Activity:
Return only that part of the material below which starts with the line containing "How do I perform: Click 转发 to repost?" and goes on through the line containing "Given: Click the WhatsApp", restated exactly.

--- --- ---

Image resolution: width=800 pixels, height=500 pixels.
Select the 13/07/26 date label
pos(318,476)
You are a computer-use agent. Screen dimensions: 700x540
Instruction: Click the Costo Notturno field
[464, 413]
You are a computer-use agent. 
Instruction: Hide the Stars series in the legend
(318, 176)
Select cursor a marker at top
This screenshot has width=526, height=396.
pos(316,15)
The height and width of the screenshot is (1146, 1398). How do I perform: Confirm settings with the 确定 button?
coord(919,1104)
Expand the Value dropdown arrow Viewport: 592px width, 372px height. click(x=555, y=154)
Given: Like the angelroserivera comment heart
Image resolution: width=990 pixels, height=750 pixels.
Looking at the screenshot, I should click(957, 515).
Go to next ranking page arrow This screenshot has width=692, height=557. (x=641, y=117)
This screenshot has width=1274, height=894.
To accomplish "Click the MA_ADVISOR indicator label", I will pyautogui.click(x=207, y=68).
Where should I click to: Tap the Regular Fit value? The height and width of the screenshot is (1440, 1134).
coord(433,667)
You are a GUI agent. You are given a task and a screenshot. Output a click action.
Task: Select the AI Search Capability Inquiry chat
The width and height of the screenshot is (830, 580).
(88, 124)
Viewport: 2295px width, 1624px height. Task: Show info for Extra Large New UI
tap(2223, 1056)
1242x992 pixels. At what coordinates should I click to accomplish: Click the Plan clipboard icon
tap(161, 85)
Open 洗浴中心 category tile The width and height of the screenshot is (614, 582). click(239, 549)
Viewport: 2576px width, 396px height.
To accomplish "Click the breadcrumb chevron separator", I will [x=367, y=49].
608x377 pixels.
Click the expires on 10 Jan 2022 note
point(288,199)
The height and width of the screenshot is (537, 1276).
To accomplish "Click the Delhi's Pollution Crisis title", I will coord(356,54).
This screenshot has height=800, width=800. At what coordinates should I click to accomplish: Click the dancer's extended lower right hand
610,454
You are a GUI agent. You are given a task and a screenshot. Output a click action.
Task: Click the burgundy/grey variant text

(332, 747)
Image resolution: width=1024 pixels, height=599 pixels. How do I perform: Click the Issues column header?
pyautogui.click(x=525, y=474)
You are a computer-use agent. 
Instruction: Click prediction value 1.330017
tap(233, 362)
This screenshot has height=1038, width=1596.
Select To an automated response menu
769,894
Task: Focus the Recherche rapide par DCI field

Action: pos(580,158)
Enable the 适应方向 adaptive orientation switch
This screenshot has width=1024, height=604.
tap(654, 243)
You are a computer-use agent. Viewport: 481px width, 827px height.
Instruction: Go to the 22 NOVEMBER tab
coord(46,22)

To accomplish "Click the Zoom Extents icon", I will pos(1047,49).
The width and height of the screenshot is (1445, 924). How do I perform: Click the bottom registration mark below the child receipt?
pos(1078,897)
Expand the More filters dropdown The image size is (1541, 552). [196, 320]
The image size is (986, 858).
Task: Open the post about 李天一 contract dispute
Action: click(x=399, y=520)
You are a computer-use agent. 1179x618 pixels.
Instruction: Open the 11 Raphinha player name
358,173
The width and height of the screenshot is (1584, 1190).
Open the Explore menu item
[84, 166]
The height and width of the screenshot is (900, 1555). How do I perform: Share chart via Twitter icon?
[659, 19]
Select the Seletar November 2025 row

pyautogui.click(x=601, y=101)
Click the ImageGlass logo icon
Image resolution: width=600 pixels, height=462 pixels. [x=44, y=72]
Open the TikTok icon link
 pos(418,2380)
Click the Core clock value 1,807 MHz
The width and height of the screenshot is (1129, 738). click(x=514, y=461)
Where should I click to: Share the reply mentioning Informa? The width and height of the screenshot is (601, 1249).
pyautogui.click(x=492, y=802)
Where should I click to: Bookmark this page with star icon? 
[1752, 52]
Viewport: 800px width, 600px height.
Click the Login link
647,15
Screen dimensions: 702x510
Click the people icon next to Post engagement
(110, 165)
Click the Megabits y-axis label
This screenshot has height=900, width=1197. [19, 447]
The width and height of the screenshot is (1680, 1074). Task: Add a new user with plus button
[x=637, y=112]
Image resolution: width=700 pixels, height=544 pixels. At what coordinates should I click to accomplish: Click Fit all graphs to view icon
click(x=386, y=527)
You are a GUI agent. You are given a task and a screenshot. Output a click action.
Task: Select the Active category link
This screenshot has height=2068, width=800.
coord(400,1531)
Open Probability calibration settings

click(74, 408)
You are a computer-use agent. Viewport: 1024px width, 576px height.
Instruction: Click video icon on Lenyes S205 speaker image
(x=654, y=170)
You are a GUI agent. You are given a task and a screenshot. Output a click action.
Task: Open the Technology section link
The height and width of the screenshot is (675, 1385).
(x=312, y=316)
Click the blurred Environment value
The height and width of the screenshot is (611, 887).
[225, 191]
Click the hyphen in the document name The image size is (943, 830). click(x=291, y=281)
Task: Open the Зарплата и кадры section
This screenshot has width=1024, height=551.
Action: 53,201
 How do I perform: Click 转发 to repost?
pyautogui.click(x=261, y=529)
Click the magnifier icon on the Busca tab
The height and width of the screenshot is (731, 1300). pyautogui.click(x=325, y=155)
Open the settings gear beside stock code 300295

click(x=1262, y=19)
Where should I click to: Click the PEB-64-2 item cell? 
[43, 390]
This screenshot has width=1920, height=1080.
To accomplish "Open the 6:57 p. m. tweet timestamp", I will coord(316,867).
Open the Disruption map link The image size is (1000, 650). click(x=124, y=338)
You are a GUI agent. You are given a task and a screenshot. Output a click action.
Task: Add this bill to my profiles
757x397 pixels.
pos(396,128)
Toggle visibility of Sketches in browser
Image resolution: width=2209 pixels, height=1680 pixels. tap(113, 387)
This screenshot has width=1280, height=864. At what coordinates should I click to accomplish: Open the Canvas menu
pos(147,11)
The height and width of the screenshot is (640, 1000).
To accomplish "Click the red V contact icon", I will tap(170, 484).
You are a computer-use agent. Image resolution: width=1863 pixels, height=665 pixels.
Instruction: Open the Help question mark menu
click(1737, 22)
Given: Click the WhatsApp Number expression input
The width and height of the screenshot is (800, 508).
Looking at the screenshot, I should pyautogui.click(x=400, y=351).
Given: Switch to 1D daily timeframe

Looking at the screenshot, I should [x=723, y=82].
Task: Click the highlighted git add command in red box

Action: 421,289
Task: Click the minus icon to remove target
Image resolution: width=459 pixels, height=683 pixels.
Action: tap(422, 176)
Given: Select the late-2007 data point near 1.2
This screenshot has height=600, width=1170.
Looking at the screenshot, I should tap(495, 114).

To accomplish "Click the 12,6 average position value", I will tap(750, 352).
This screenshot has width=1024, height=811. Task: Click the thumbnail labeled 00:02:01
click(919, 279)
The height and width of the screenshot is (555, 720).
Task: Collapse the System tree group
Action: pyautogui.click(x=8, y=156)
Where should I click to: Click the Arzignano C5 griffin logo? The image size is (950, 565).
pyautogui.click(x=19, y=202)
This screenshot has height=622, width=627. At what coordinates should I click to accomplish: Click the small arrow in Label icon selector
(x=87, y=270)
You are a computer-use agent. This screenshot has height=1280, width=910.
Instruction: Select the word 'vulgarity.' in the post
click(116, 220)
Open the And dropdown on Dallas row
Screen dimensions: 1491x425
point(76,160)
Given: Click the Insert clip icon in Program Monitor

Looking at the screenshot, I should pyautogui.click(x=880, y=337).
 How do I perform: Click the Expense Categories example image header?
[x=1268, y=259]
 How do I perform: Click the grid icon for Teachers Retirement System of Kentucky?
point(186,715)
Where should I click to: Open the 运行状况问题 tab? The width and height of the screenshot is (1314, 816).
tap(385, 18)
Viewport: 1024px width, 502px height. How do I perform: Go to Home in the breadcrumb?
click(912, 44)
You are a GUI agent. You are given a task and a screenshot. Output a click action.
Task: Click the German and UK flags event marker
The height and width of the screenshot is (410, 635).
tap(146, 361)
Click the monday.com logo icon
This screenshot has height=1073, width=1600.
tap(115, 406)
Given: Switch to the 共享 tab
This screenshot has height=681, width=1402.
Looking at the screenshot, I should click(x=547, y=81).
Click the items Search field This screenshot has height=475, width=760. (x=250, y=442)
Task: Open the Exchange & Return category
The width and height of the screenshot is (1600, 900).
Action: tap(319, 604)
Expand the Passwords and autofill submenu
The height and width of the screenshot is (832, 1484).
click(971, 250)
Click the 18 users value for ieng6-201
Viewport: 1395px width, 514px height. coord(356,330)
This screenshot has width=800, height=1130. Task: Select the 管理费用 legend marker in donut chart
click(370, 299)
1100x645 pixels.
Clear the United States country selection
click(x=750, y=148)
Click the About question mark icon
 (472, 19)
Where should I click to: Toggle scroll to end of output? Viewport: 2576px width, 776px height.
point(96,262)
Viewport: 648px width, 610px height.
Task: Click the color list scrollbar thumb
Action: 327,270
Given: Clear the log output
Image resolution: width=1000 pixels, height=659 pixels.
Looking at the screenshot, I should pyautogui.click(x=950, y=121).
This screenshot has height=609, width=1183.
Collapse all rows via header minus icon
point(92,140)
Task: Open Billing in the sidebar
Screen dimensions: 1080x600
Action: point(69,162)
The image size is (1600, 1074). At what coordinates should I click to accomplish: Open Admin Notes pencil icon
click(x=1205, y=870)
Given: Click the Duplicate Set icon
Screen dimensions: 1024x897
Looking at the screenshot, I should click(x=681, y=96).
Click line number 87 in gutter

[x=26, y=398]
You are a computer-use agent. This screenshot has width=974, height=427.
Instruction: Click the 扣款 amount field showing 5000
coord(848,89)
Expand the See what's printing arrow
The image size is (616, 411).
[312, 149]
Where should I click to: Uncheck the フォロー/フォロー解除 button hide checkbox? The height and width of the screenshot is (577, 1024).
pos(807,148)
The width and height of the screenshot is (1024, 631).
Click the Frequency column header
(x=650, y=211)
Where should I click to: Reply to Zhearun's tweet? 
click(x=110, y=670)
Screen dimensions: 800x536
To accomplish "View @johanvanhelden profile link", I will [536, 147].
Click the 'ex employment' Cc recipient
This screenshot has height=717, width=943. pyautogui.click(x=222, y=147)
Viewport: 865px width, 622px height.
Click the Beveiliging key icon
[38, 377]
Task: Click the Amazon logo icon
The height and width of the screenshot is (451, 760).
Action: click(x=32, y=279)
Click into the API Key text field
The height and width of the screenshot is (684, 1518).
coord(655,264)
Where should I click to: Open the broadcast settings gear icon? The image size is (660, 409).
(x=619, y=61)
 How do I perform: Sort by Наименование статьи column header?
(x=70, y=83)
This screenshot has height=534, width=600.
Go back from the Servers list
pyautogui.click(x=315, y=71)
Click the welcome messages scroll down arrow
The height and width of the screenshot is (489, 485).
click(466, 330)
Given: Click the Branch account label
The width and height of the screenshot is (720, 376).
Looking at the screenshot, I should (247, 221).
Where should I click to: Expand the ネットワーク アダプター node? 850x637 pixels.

--- --- ---

Result for this task:
 How do I perform: Click 转发 to repost?
pyautogui.click(x=261, y=529)
Click the magnifier icon on the Busca tab
The height and width of the screenshot is (731, 1300). pyautogui.click(x=325, y=155)
Open the settings gear beside stock code 300295

click(x=1262, y=19)
Where should I click to: Click the PEB-64-2 item cell? 
[43, 390]
This screenshot has width=1920, height=1080.
To accomplish "Open the 6:57 p. m. tweet timestamp", I will coord(316,867).
Open the Disruption map link The image size is (1000, 650). click(x=124, y=338)
You are a GUI agent. You are given a task and a screenshot. Output a click action.
Task: Add this bill to my profiles
757x397 pixels.
pos(396,128)
Toggle visibility of Sketches in browser
Image resolution: width=2209 pixels, height=1680 pixels. tap(113, 387)
This screenshot has width=1280, height=864. At what coordinates should I click to accomplish: Open the Canvas menu
pos(147,11)
The height and width of the screenshot is (640, 1000).
To accomplish "Click the red V contact icon", I will tap(170, 484).
You are a computer-use agent. Image resolution: width=1863 pixels, height=665 pixels.
Instruction: Open the Help question mark menu
click(1737, 22)
Given: Click the WhatsApp Number expression input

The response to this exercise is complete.